A l'occasion d'une manifestation massive à Budapest et dans d'autres villes comme Pécs pour obtenir le retrait de la loi sur les médias votée le 21 décembre et entrée en vigueur le 1er janvier 2011, cafebabel.com analyse ce que la loi va vraiment changer pour la liberté d'expression des journalistes et blogueurs hongrois.

La Hongrie accède après la Belgique à la présidence tournante de l’Union Européenne. Mais si cette dernière était parvenue à dissimuler ses problèmes domestiques pendant six mois, Budapest doit affronter les critiques publiques et le scandale que provoque sa nouvelle loi sur les médias appelée « sur les services médiatiques et les mass media ». On reproche à cette loi de restreindre de façon très importante la liberté de presse et de constituer une menace directe pour la démocratie. La Commission Européenne mène actuellement une enquête pour savoir si cette législation controversée, dont une traduction de 194 pages est en cours d’examen, est compatible avec les lois de l’UE. Il s’agit d’une question extrêmement complexe et d’un sujet sensible; l’analyse pourrait donc prendre entre plusieurs semaines et plusieurs mois. En attendant, dès ce vendredi 14 janvier, suite à la création des groupes facebook « Tüntetés a magyar sajtószabadságért» (manifestation pour la liberté de la presse hongroise), 7000 membres, et « Egymillióan a magyar sajtószabadságért » (un million pour la liberté de la presse), 25 000 membres, les Hongrois vont descendre dans la rue pour exiger le retrait de cette loi.

CONSIGNES À TRAITER:
1/ D'après l'extrait sur la loi hongroise sur les médias, à quelle date cette loi est-elle entrée en vigueur ?
2/ Recopiez à l'identique le passage de l'extrait sur la loi hongroise sur les médias qui s'ouvre sur les mots « A l'occasion d'une » et se clôt sur « et blogueurs hongrois. ».
3/ Prolongez le texte sur la loi hongroise sur les médias à la suite de sa dernière phrase.

DOCUMENTS FOURNIS:

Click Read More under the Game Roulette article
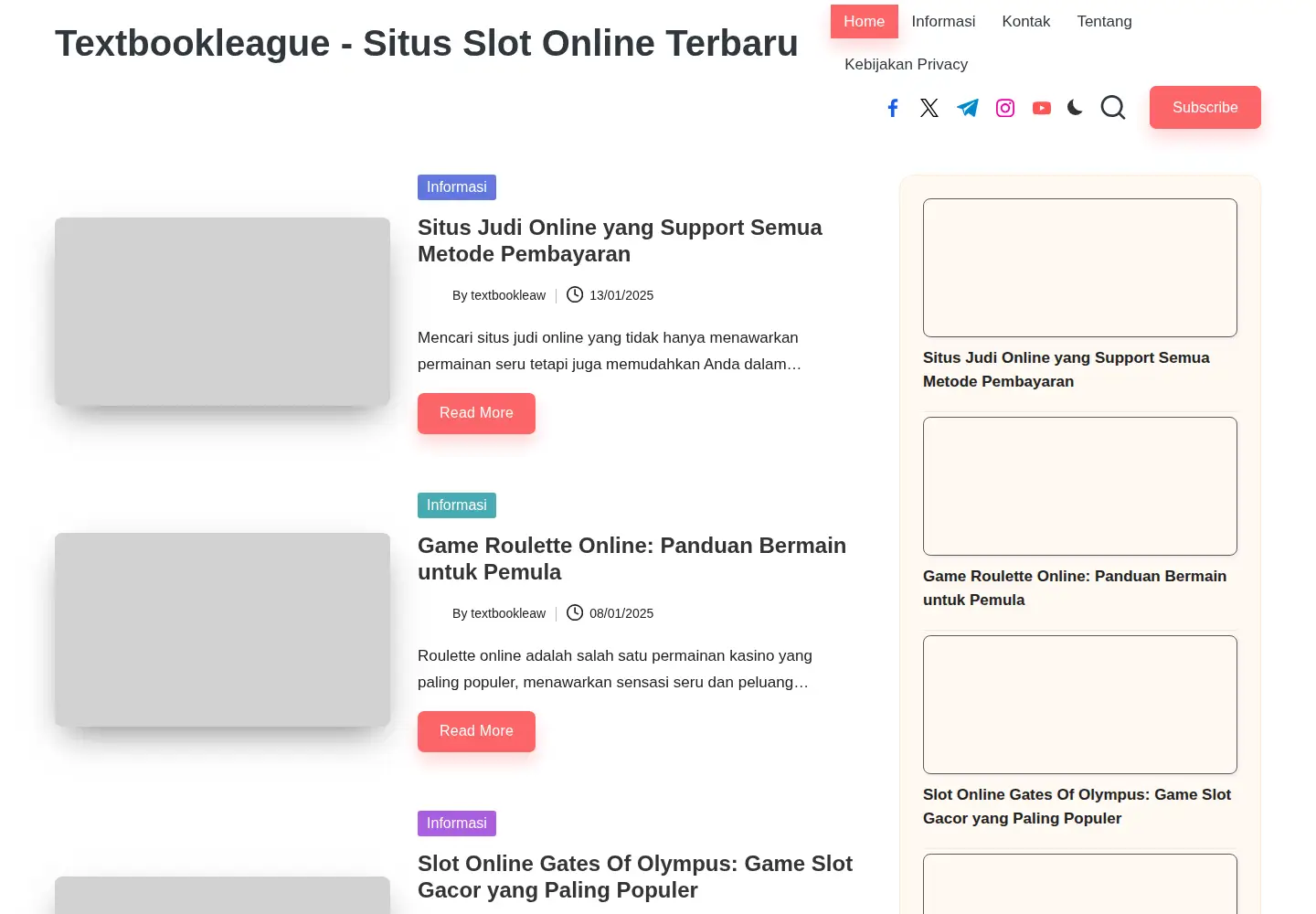This screenshot has width=1316, height=914. [x=476, y=731]
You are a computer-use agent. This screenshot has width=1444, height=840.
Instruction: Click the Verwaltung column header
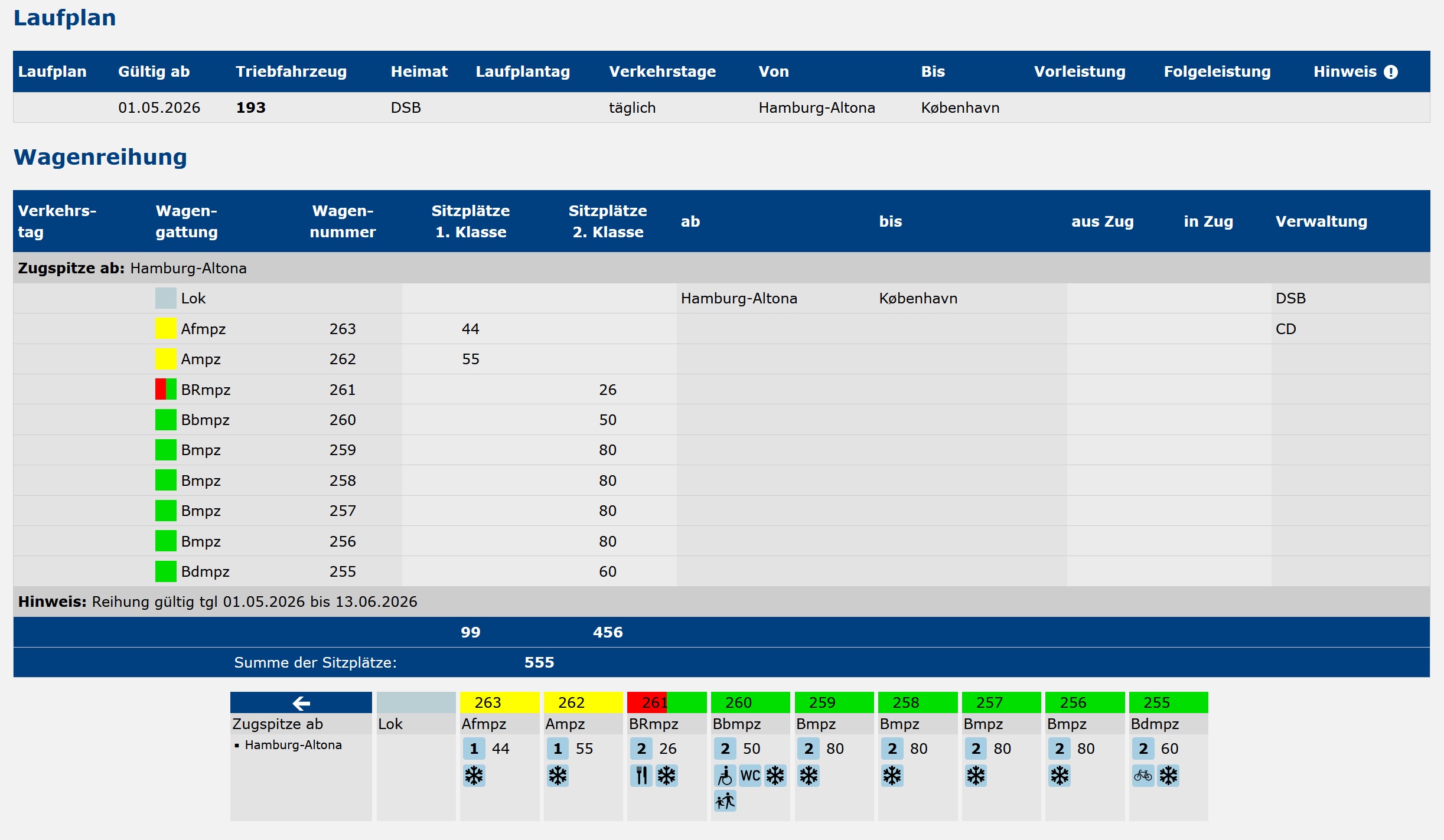pos(1321,221)
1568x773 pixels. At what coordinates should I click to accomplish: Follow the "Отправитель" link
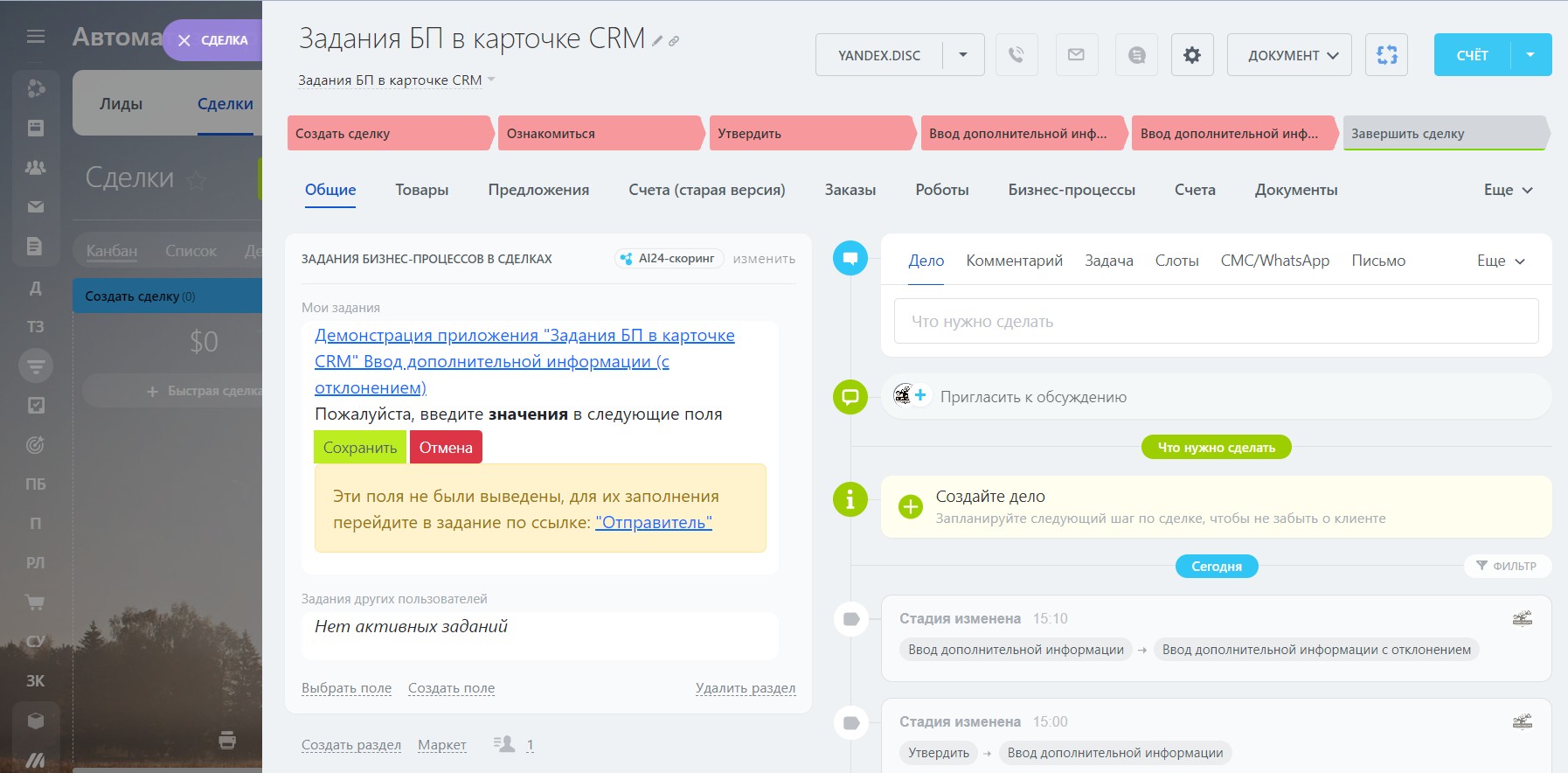click(653, 523)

RÉPONSES PAR CONSIGNE:
1/ Le 1er janvier 2011.

2/
A l'occasion d'une manifestation massive à Budapest et dans d'autres villes comme Pécs pour obtenir le retrait de la loi sur les médias votée le 21 décembre et entrée en vigueur le 1er janvier 2011, cafebabel.com analyse ce que la loi va vraiment changer pour la liberté d'expression des journalistes et blogueurs hongrois.

3/
Réaction à la nouvelle loi hongroise sur les médias

L'Organisation pour la sécurité et la coopération en Europe (OSCE) a regretté dans une déclaration du 21 décembre, le jour où le parti de centre droit au pouvoir, le Fidesz, renforçait le contrôle des médias par le gouvernement, que cette loi transgresse les normes de liberté des médias et mette en danger l’indépendance éditoriale et le pluralisme des médias. Elle prévoit la création d’une autorité pouvant imposer jusqu’à 70.000 euros de sanctions financières pour les diffuseurs et la presse écrite et jusqu’à 89.000 euros pour une publication en ligne pour violation de « l’intérêt public, des mœurs publiques ou de l’ordre » sans que ces concepts ne soient définis avec exactitude. Les organisations internationales, comme Reporters Sans Frontières, l’Association de la Presse Internationale (API) ou la Fédération Européenne des Journalistes s’inquiètent du non-respect de la charte des droits fondamentaux et la loi européenne sur la liberté de la presse et le pluralisme. L’époque de la Pravda (le journal soviétique officiel) est révolue, se sont indignés certains groupes politiques du parlement européen. D’autres émettaient des communiqués de presse dénonçant « cette loi draconienne qui fait écho au passé antidémocratique de l’Europe. » Le 23 décembre Neelie Kros, Commissaire européenne à la société numérique et ancienne représentante de l’OSCE pour la liberté de la presse, a envoyé une lettre au vice-Premier ministre hongrois pour lui faire part de ses préoccupations. Une attitude attentiste prévaut cependant. Aucun signe d’une volonté d’analyse de la validité de la loi n’a été montré.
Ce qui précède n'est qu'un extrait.